Table 2: Immunohistochemical staining of some malignant round cell tumors. SmCC: small cell carcinoma, NB: neuroblastoma, SYP: synaptophysin, CgA: chromogranin A, EMA: epithelial membrane antigen, CK: cytokeratin, TTF-1: thyroid transcription factor-1, NSE: neuron specific enolase.

Besides the immunohistological analysis, the clinical exam and radiologic imaging with CT, PET/CT, and octreoscan are basic to rule out an alternative primary tumor [13]. Moreover, octreoscan may demonstrate the presence of somatostatin receptors in tumor cells that can be amenable to radiometabolic treatment [4, 14].

As in other primary origin NETs, prognosis will depend on the histological subtype and the stage at diagnosis. Well differentiated NETs of head and neck have been classically thought to be indolent; however, recent data have shown that their biologic behavior is significantly worse than other NETs in the body and locoregional metastasis reported rates are around 30% [2, 8, 14]. Woodruff and Senie found that well differentiated, grade 2, NETs of the larynx had an aggressive nature with metastasis to neck nodes in 43% of cases and to distant sites in 44% and five-year survival of 48% [6]. Poorly differentiated NECs are highly malignant tumors [2]. Metastases were most often found in cervical nodes, liver, bone, skin, and lung. Survival rates were similar to those for pulmonary SmCC, with 2- and 5-year survival rates of only 16% and 5%, respectively [2, 15].

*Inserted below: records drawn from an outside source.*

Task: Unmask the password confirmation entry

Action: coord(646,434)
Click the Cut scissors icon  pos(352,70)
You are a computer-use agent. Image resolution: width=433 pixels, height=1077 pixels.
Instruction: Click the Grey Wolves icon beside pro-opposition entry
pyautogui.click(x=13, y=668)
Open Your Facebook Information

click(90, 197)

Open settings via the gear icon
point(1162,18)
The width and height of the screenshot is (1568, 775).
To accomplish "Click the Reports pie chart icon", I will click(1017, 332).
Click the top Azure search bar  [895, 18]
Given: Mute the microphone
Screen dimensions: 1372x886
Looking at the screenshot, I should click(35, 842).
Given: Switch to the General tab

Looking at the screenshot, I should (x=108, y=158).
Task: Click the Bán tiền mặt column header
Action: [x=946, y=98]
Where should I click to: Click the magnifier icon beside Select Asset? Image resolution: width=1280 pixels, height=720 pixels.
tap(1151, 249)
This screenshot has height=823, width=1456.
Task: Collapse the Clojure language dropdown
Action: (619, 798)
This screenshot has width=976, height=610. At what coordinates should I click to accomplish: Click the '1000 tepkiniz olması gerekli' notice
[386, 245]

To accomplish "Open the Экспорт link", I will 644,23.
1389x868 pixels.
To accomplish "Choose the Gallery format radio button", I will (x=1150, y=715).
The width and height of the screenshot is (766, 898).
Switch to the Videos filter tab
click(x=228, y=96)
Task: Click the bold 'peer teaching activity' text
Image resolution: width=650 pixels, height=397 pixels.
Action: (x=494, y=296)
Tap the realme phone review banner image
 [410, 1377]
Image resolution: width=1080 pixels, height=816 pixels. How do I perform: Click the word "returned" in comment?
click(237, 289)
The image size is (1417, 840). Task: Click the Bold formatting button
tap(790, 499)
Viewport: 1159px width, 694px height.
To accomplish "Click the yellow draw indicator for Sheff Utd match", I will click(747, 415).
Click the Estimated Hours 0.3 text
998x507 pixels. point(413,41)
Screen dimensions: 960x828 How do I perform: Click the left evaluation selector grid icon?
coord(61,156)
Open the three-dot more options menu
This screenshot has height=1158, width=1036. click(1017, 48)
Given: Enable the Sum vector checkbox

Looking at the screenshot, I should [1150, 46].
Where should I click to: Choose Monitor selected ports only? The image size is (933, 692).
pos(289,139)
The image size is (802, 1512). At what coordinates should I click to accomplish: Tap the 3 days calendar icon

The therapeutic approaches to NETs of the head and neck area vary according to the histological type and disease stage [4]. The mainstay of treatment to well differentiated NET is surgical resection. There is a lack of agreement about the need of elective neck dissection in these cases. Some authors recommend further lymphadenectomy mostly in well differentiated, grade 2, NETs due to the high likelihood of nodal metastasis, while others do not [16]. In addition, some authors advocate that adjuvant radiation conferred no benefit in the treatment of (moderately) well differentiated NETs of the larynx despite the established role of radiotherapy in more frequent tumors of the head and neck area [6]. This fact emphasizes the need to distinguish these tumors from more radiation-sensitive squamous cell carcinomas. Chemotherapy seems to be ineffective as well, although the responsiveness of these lesions to the different chemotherapy regimens has not been well documented. By contrast, chemoradiotherapy is the treatment of choice of poorly differentiated NECs [6, 12]. The chemotherapeutic regimens usually included platinum in combination with other agents (mostly etoposide, but also 5-fluorouracil, ifosfamide, paclitaxel, methotrexate, gemcitabine, vincristine, vinblastine, or bleomycin). In our patient, no further treatment was offered after surgery due to the lack of evidence behind the realization of a neck dissection and the use of radiation or chemotherapy in the adjuvant context of well differentiated NETs. The extensive work-up did not show any evidence of disease, neither local or regional nor distant, which supported the decision of not adding any treatment.

Expression of somatostatin receptors through a high uptake of octreotide in scintigraphy could be useful to select tumors that could benefit from the systemic use of somatostatin analogues [17]. Due to the low incidence of these tumors in the head and neck location there is a lack of prospective evidence behind the use of everolimus, peptide receptor radionuclides therapy (PRRT), multikinase inhibitors, or novel chemotherapeutic agents like temozolomide and/or capecitabine.

In conclusion, the present case report emphasizes that the proper pathologic identification of primary NET in the head and neck area and their differentiation from squamous cell carcinoma or a metastatic tumor is necessary because prognosis and management of these patients are not the same. It is also imperative to correctly distinguish between NET subtypes, due to the fact that well and poorly differentiated NECs present different clinical behavior and require different treatment approaches. Because of the rarity of this entity, an appropriate registry of the cases is highly needed to gather experience in its management.

Competing Interests

The authors declare that they have no competing interests.